I hate this word: deserve
“But Mommy, I did my chores! I DESERVE __________.”
Um, you what?!
I hate it.
I read a news story about a woman who demanded guests pay *only* $1,500 towards the wedding she deserved.
This post has been mulling around in my brain as I have healed physically.
Because as I took my grief to God, my prayer (well, part of it) went something like this:
“God, why?! I didn’t do anything to deserve this? I serve at church, I am doing my best to be the wife and mother that honors and follows You.”
What do we deserve? As sin cursed people, living on a sin cursed world?
As a woman who suffered various traumas, I do plan someday to ask God why He allowed some things.
As a mom who has lost so many babies, I look forward to Heaven even more. And since our fatal diagnosis with Liam, my Bible reading and prayer time is daily and deeper. It was a terrible thing to go through, but I see blessings.
I am choosing to be more intentional as a mother. Having more babies is not something my body can do, so I am choosing to accept that and be more intentional as a mom with my boys.
Callan and I enjoy quieter days at home, today is a bit lazier than yesterday. We were both up too early, so computer time for me and a learning show on Netflix for him.
My oldest turned 7 and started school. And Callan misses him. But I am enjoying the break from sibling rivalry and have been able to mostly catch up on house work. Mostly.
Today I am being intentional. I need to catch up on this blog. (It’s been official for a year now! YAY!!) I have some catch up with my direct sales business to do. And I have a needy toddler today.

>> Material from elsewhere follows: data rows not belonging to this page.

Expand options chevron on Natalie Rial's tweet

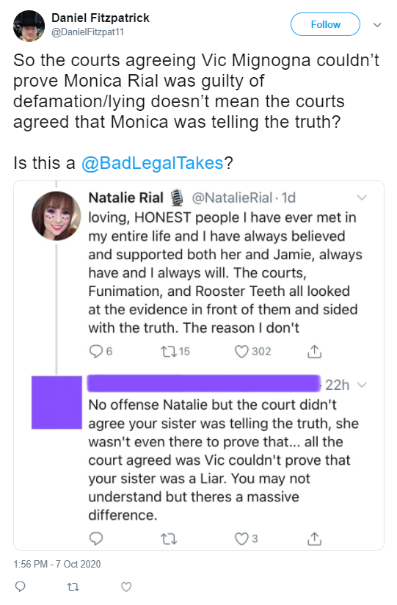[362, 198]
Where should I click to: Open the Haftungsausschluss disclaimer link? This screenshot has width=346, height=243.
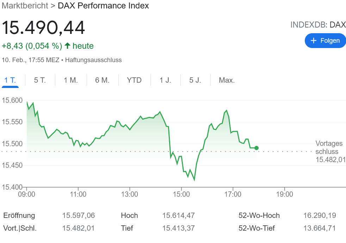coord(93,60)
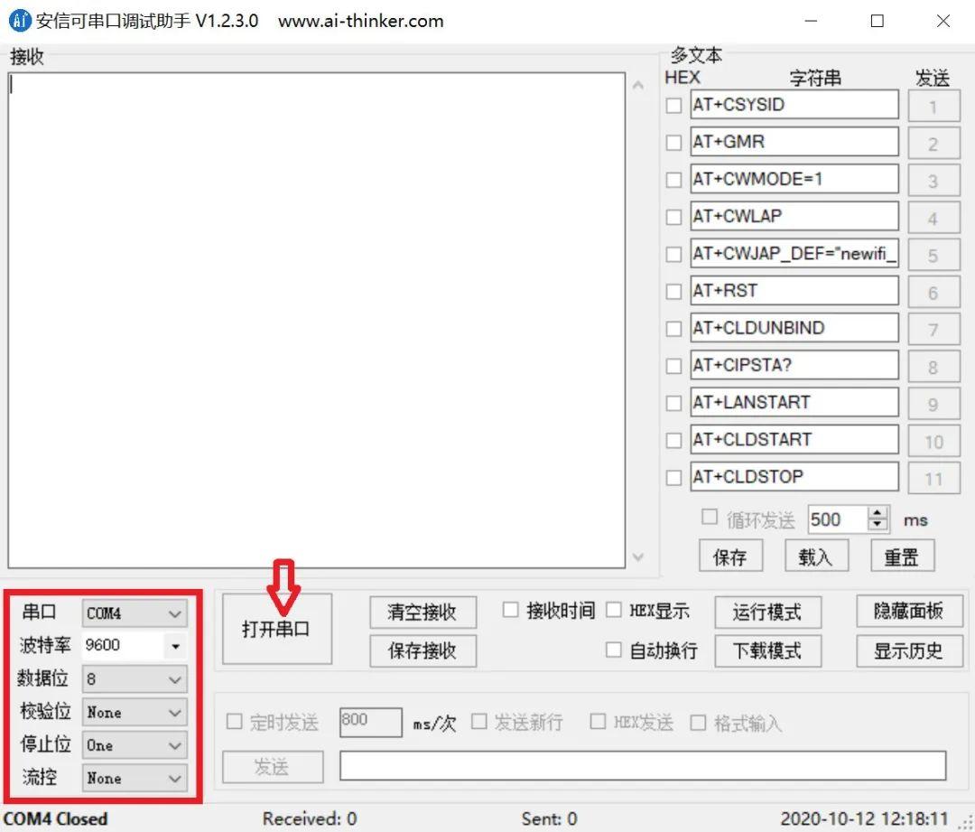The width and height of the screenshot is (975, 832).
Task: Increase cyclic send interval with up stepper arrow
Action: (x=877, y=513)
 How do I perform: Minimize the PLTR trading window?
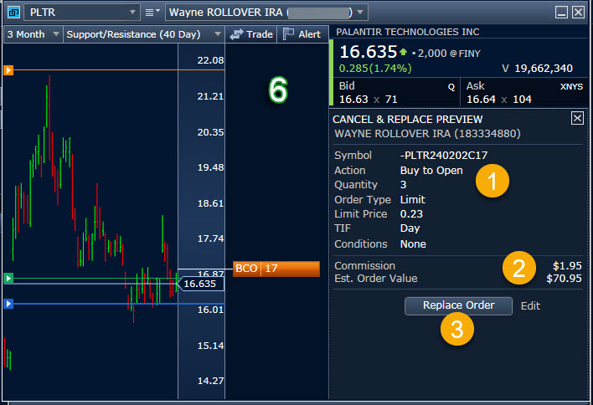[x=562, y=13]
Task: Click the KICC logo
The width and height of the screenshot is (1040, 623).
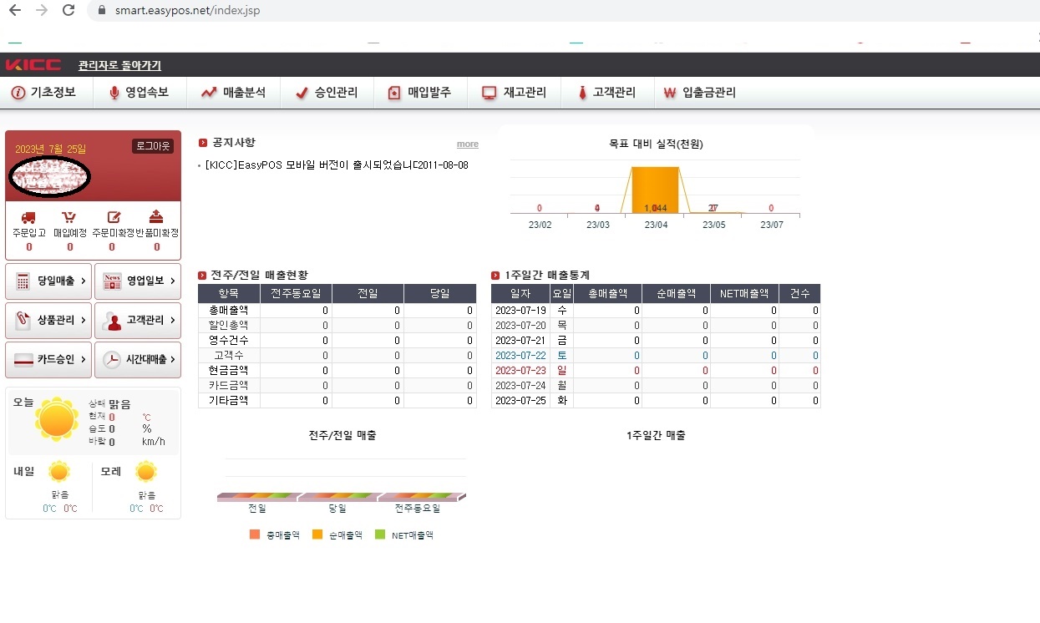Action: 33,65
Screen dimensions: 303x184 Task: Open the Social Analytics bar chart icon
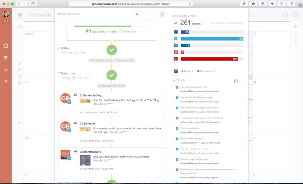tap(175, 22)
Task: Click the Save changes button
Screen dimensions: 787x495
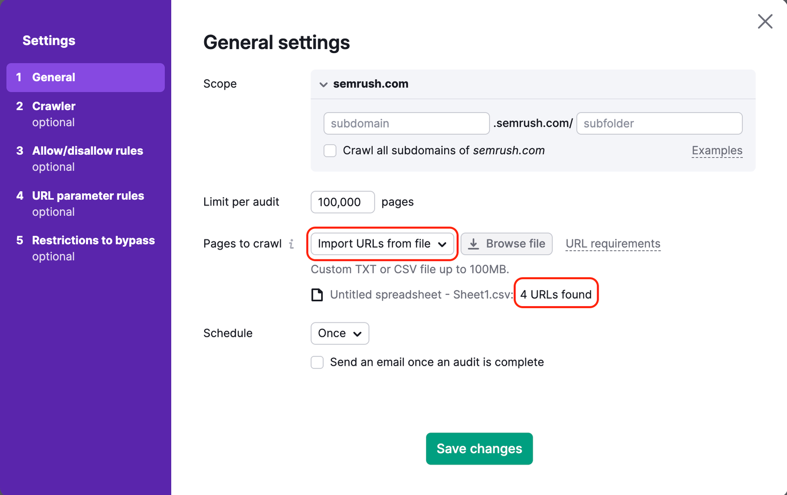Action: [x=479, y=448]
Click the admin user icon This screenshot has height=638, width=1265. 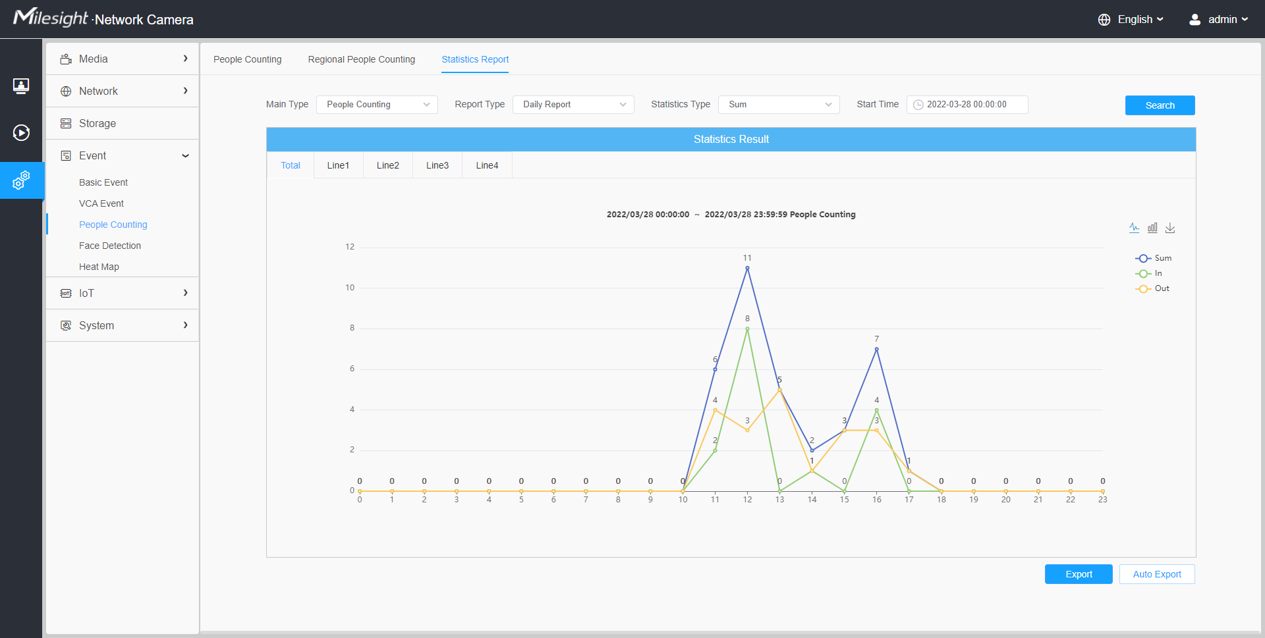1195,20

And he DESERVES a mommy who is all in, as much as she can be each day.
I think it pricks me, reminds me of my selfishness, my entitlement. I am guilty of feeling like I am deserving of specific blessings, or favor.

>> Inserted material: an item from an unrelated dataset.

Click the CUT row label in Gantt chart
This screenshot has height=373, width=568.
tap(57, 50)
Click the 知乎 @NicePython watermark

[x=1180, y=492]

de·serve- do something or have or show qualities worthy of (reward or punishment)
I am so often guilty of feeling deserving or entitled to things… I work hard and expect a reward/ payment. And that isn’t always how life works.
And it gets me a bit frustrated when I hear this word thrown around casually.

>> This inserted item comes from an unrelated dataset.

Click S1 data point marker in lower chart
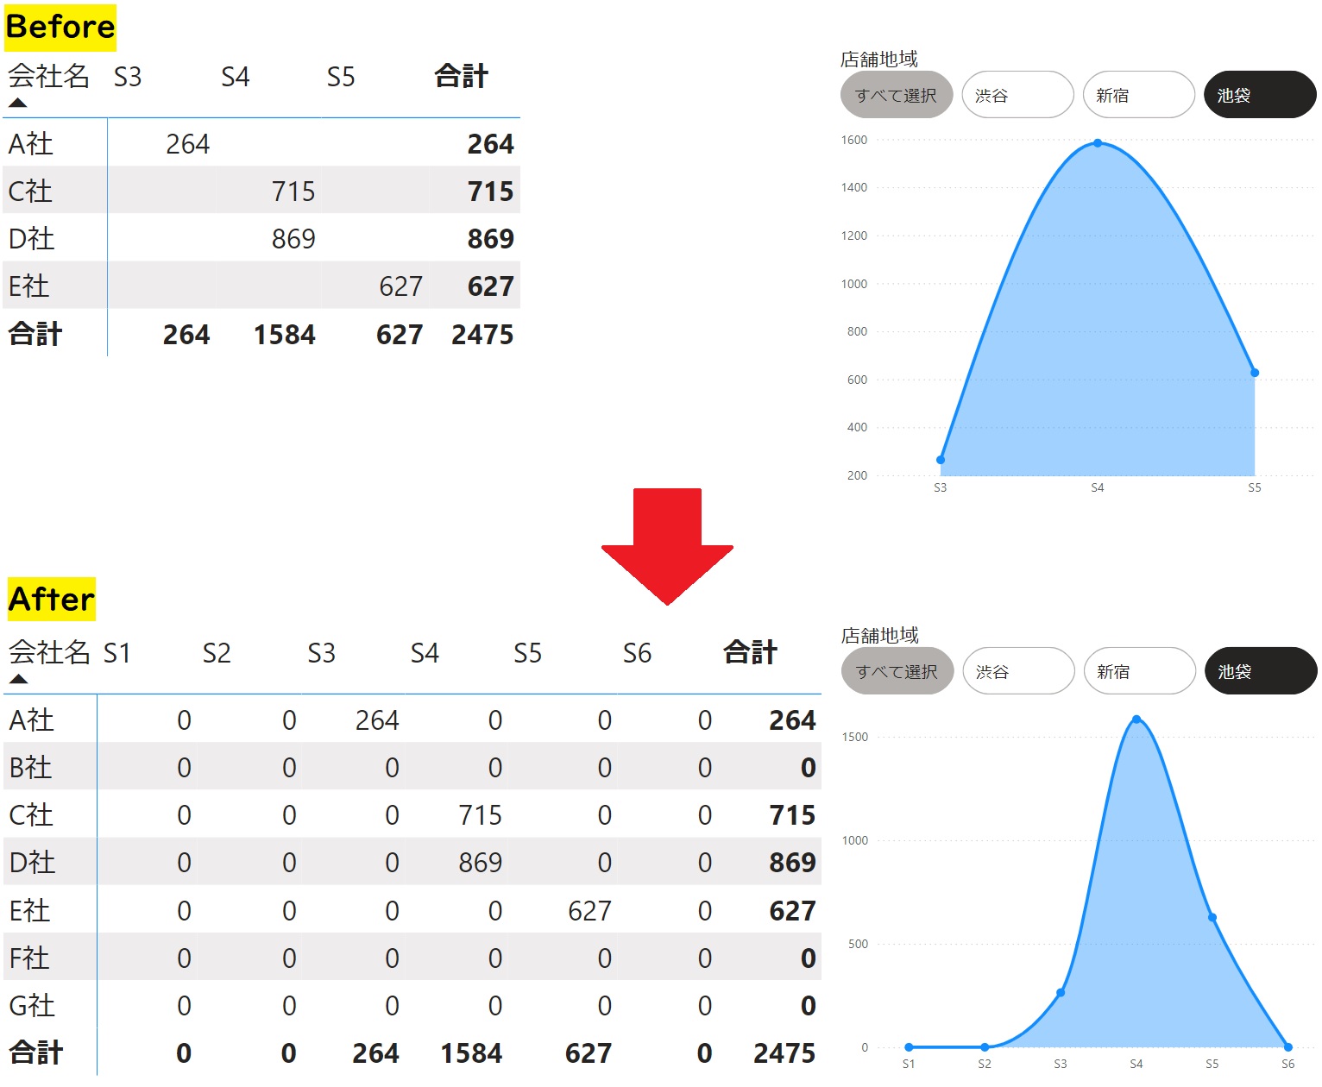Screen dimensions: 1322x1087 point(909,1047)
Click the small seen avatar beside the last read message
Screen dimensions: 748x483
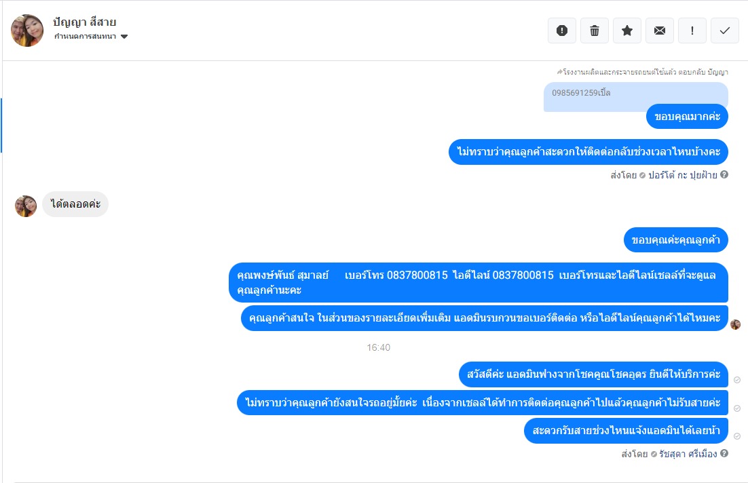tap(735, 324)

But in these last weeks of healing, as I am spending time in prayer and giving Him my heart, my concerns, my fears, my everything… I catch myself taking on this attitude of what I feel I deserved.
I deserved those babies, every single last one of ’em.
Yet often, I gaze on the sweet faces of my boys, whether the day was good or bad, and realize they have been entrusted to me but I don’t deserve them. I fail, often.
I yell. I get angry. I am too lenient. I spoil them. The list can go on for miles in how I have failed. And we are not promised tomorrow.
Often after a rough day, I will cry. Feeling that undeserving of these two amazing boys.
And Satan sneaks his lies in, whispering how it’s good I don’t have other kids, blah, blah, blah ….
Mama, you gotta know: These babies you’ve been entrusted with DESERVE you love. Period. These boys and girls we are raising DESERVE our best every single day. And if you screw up, if you fail, WHEN you fail, these little loves DESERVE to have you come to them and apologize.
I am not entitled to something I have not proved worthy of.. I should not be handed a college degree without putting in the work.
But there are innocent exceptions. I have two, Alex and Callan.
I choose grace.
GRACE. Because one time, a Man took on all so I could come before my heavenly Father and pour out my heart, in whatever words I have.
Grace. Because one time, a Man suffered tremendously to win a war over sin and Hell and to defeat the one who comes and whispers lies.
I have two. How about you?
How can you show grace, and love today? Do you need grace today? Forgiveness?